From beneath the shadow of his hood, he stared sullenly at his desk, doing his best to avoid making eye contact with the teacher.
If he looked at her, she might ask him to read aloud from the book lying open before him.
And if she forced him to read out loud, he would read slowly – too slowly.
Somebody in the back would laugh, and then he’d get mad.
It was better if he just sat there quietly, arms crossed, avoiding eye contact.
“He went from hood up, head down, no eye contact and a very reluctant reader to setting goals, asking about his goals and achieving his goals,” said teacher Rhonda Spotanski. “He is a completely different person. He read 32 words per minute to start the year and is currently reading 108 words per minute. His reading level has gone from third grade to fifth grade and he is not so defiant. HOME WORKS! has had a huge impact on this child’s life.“
HOME WORKS!, a 2017 Spirit of St. Louis Women’s Fund grantee, partners families and teachers for children’s success by training, supporting and helping pay teachers to visit the homes of struggling students to positively engage parents in their children’s education.
Its goals are to improve academic achievement, attendance, classroom behavior and homework completion.
“There are tens of thousands of kids who come to school on their very first day already two years behind,” said Karen Kalish, CEO and founder of HOME WORKS! The Teacher Home Visit Program. “They are behind because there is little to no reading, talking, playing or singing in the home from the day of birth.”
Studies show that for a child to be ready to learn on the first day of school, they need to be read to for at least 15 minutes every day from birth.
In some cases, parents aren’t engaging kids in reading and educational
opportunities at home because they weren’t raised in a household focused on education. Many have no time because they have two and three jobs to keep the lights on, food on the table and pay the bills.
Whatever the reason, if a child starts school lagging behind his peers, it is nearly impossible for him to catch up, even with great support in the classroom.
“Without parental involvement, most kids will not make it,” Kalish said. It’s shocking, but Missouri public school students are only in their school buildings 13.9 percent of their entire year.”
Missouri public school kids attend school 174 days, seven hours a day, which means they spend roughly 53 percent of their entire year out of school.
“If there are no academics or education or enrichment going on during that 53 percent, most children will not make it,” Kalish said. “They will be behind, drop out, and many will end up in the juvenile justice system.”
From birth to the end of third grade, children learn to read. From fourth grade on, they read to learn.
If they cannot read by the end of third grade, they will continually struggle, all the way through to adulthood.
“Two-thirds of the fourth grade students in Missouri are below grade level in both reading and math,” Kalish said. “If they cannot read they will not be able to have a job that will give them a living wage. This is why HOME WORKS! is so important.”
Through HOME WORKS!, teachers in low-performing schools go into the homes of struggling kids to build a relationship with the moms, dads, grandparents and guardians. And it’s working!
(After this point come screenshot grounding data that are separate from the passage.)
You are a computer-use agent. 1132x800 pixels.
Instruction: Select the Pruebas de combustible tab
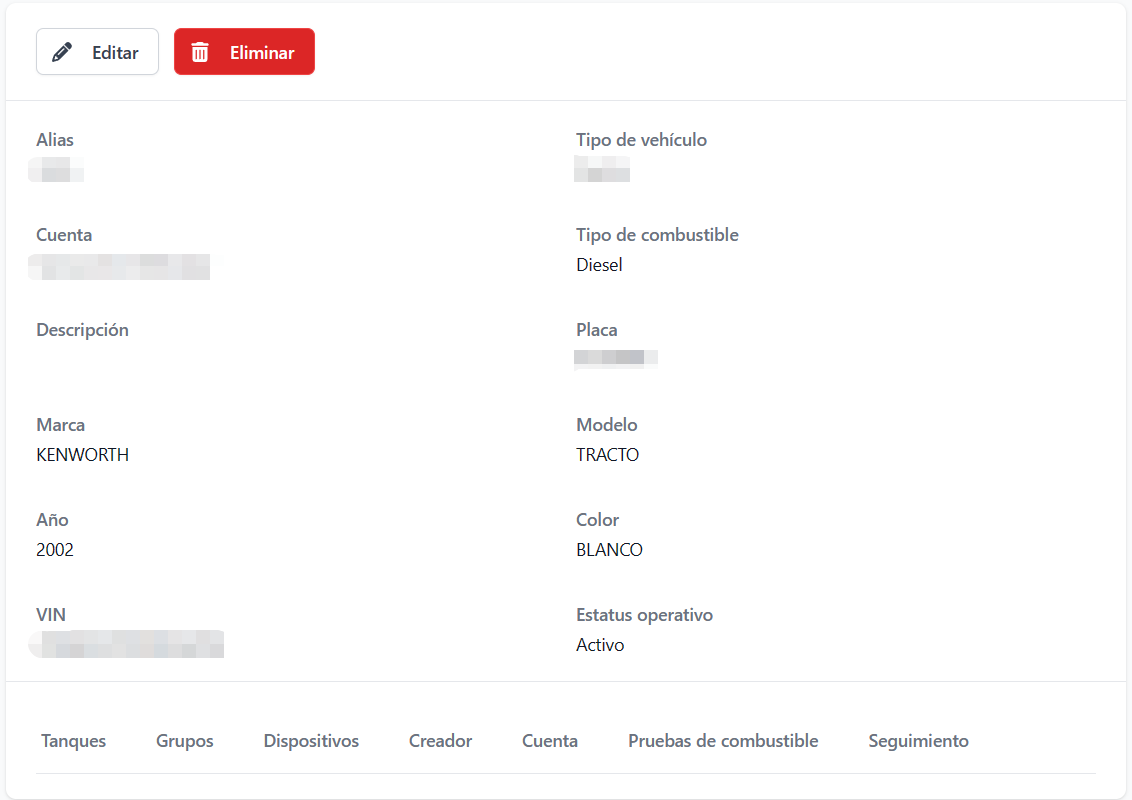pyautogui.click(x=723, y=740)
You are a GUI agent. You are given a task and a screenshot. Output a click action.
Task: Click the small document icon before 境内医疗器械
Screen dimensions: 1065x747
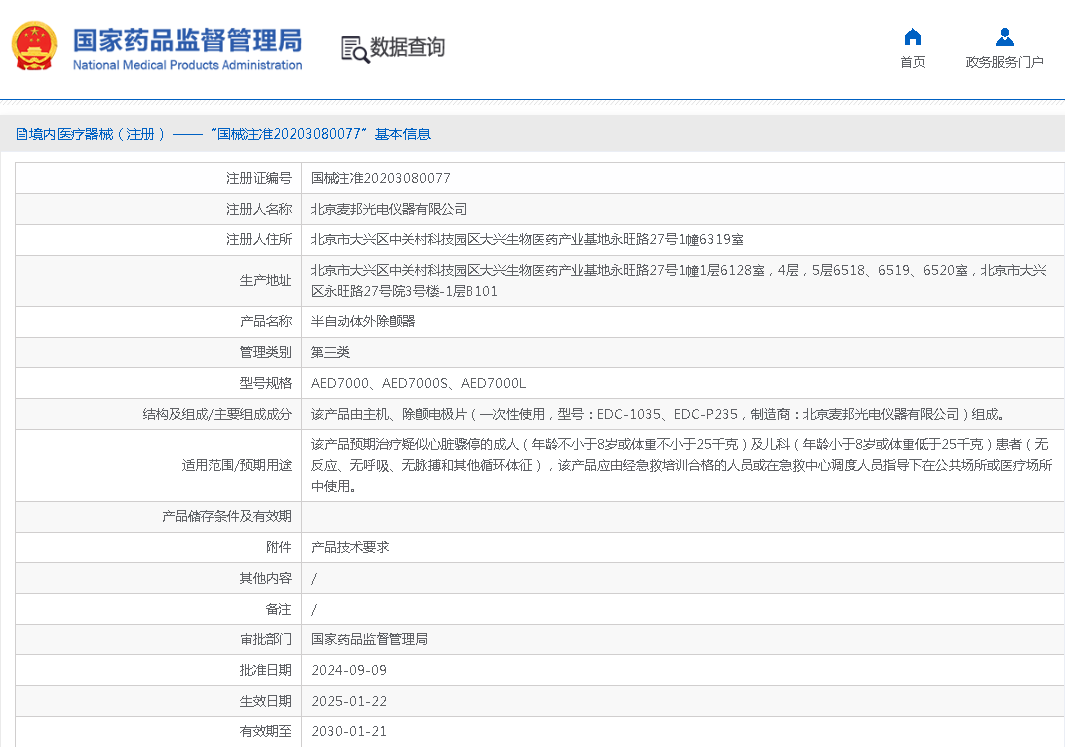pos(21,134)
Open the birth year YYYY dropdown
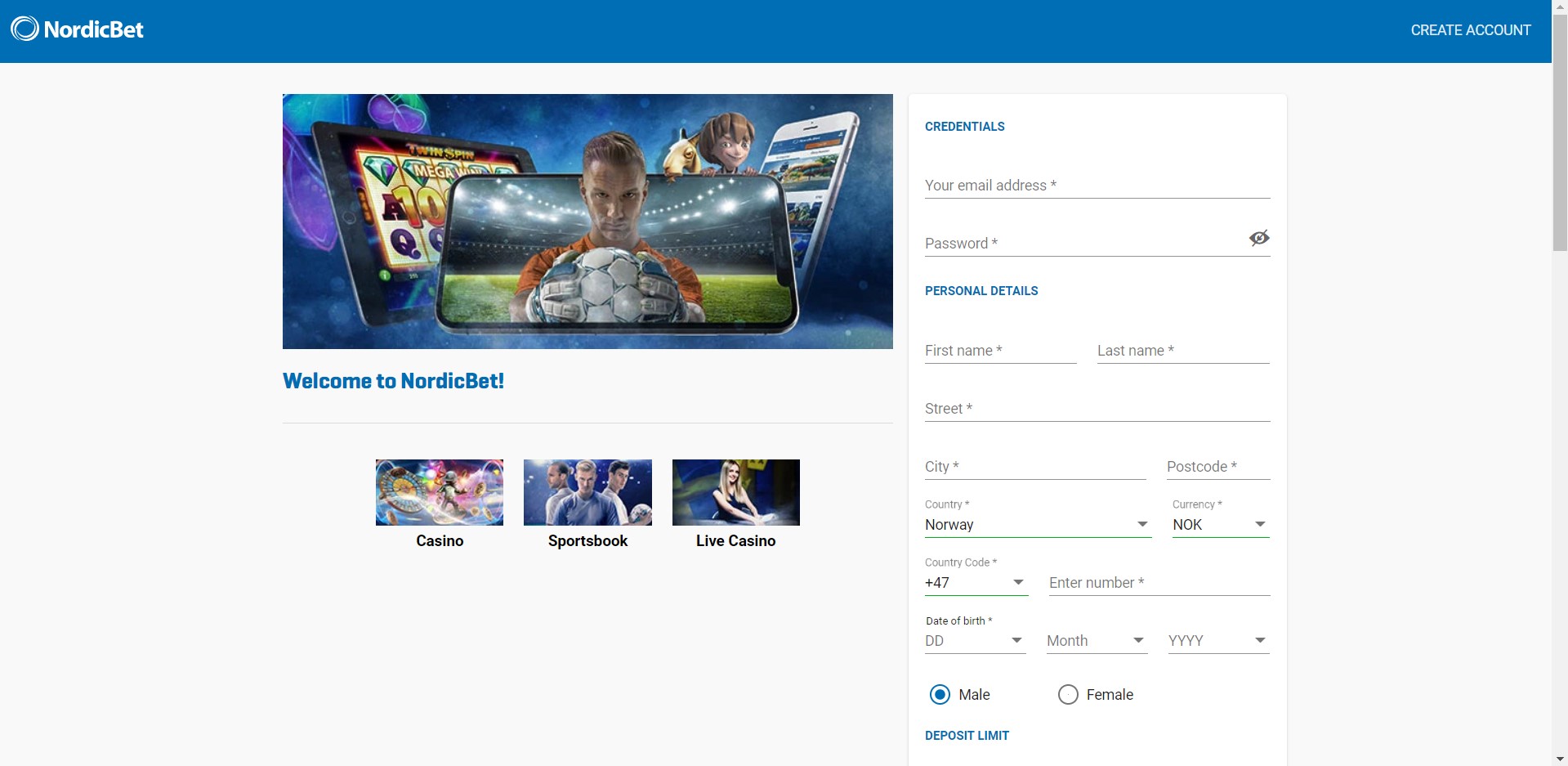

A recent analysis of school records from students in St. Louis Public Schools, University City, De Soto and Columbia showed that:
- Students who received two home visits were 25 percent less likely to be frequently absent compared to peers who received no visits
- Students who received two home visits scored 7 percent higher on STAR reading tests than peers receiving no visits
HOME WORKS! identifies struggling students as those who are performing below their grade level; have attendance, behavior or tardiness issues; are English Language Learners; and/or are in Kindergarten or first grade who did not have pre-K.
HOME WORKS! operates their model in 27 early childhood, elementary, middle and high schools in nine school districts in Missouri.
The model, which relies heavily on faculty buy-in and support from the principal, includes two mandatory teacher trainings, two teachers on every visit, two visits per students a year, two family dinners at school and two staff in each school who ensure program fidelity and data collection.
The family dinners include all the program participants and foster community building, Kalish said.
While they are instructional, the teacher visits are intended to build trust and lay the groundwork for a partnership between the educator and the parent or guardian.
“This is strength-based, so we work with what parents bring to it,” Kalish said. “The moms and dads are the child’s first teachers. Our teachers go in to partner with the parents – not fix them.”
Since the teachers are doing the visits after hours, in addition to their already heavy workload, they are paid for their time in a joint effort from the district and HOME WORKS!
Some teachers are apprehensive at first about making visits, but discover they love the response from the parents and results from their students.
“I thought I knew a lot about my students,” wrote one teacher. “I knew nothing. I had no idea what they go through and how they are living. Teacher home visits have made me a better teacher, AND my kids behave better, come to school more, and are doing better academically.”
In addition to covering half the cost of the teacher’s pay for the visits, HOME WORKS! pays for the family dinners at school; interpreters; transportation for the parents to get to school; trainings for teachers; materials, books and games to take to the parents; and the external evaluation they conduct annually to determine what they could be doing to be more effective.
The funding from SOS will help cover some of those costs this year.
“We are very grateful for the support from SOS,” Kalish said.